● **Short problem**: Select each line of the entries below that contains the word "screenshot". Case counts, so match capitalization precisely.

(Text and item location entries)
########################################

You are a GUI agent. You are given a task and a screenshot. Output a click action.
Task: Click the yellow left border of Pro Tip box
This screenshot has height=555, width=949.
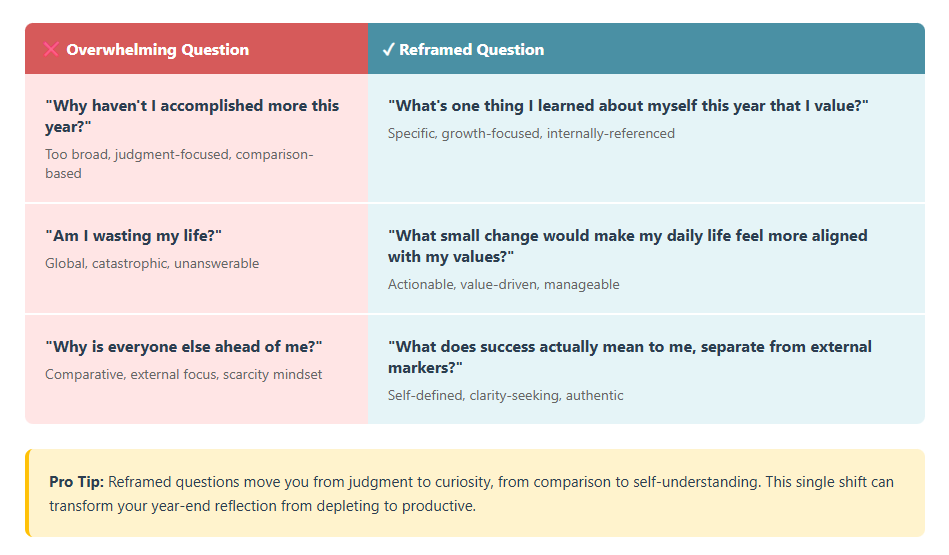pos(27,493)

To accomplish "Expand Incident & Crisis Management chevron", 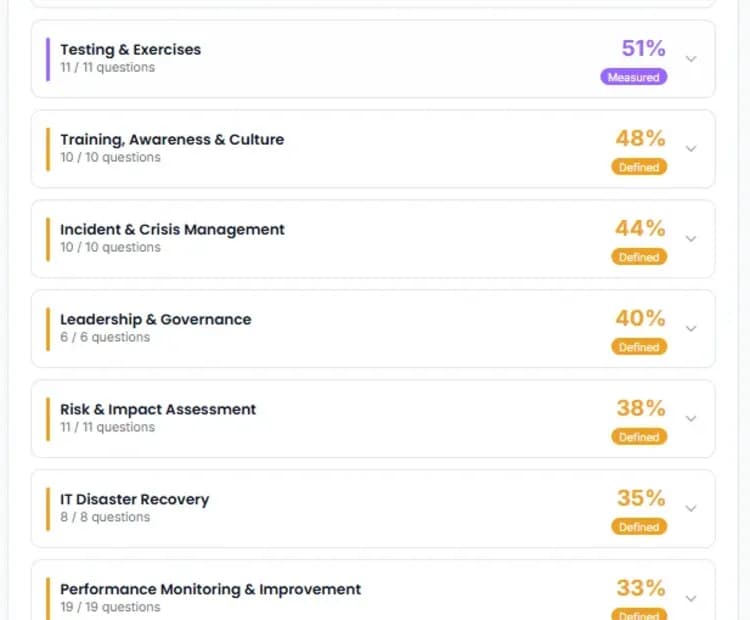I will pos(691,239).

########################################

● **Worked solution**:
You are a GUI agent. You are given a task and a screenshot. Output a click action.
This screenshot has height=555, width=949.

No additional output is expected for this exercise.